## start Task material
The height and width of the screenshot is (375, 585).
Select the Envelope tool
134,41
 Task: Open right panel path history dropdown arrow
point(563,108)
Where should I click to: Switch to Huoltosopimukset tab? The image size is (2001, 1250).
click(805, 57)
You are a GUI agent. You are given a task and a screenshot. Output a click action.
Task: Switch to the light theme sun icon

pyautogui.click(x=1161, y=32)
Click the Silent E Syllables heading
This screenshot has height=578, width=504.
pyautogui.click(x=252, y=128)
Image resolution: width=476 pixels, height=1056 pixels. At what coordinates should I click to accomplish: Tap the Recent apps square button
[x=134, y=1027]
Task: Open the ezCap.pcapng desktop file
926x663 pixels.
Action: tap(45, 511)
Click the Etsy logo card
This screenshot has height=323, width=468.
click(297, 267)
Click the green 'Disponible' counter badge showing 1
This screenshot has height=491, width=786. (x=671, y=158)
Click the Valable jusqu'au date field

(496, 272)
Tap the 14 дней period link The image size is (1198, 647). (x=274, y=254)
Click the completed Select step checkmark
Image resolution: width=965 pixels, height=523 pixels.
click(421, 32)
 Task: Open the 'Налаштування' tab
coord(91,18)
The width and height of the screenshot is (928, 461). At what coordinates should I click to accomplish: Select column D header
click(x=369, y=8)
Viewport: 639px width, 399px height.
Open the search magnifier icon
## end Task material
Retype the lines between the one containing "The width and" and the end of the records, inclusive, reproducing each line without alteration.

The width and height of the screenshot is (928, 461). At what coordinates should I click to accomplish: Select column D header
click(x=369, y=8)
Viewport: 639px width, 399px height.
Open the search magnifier icon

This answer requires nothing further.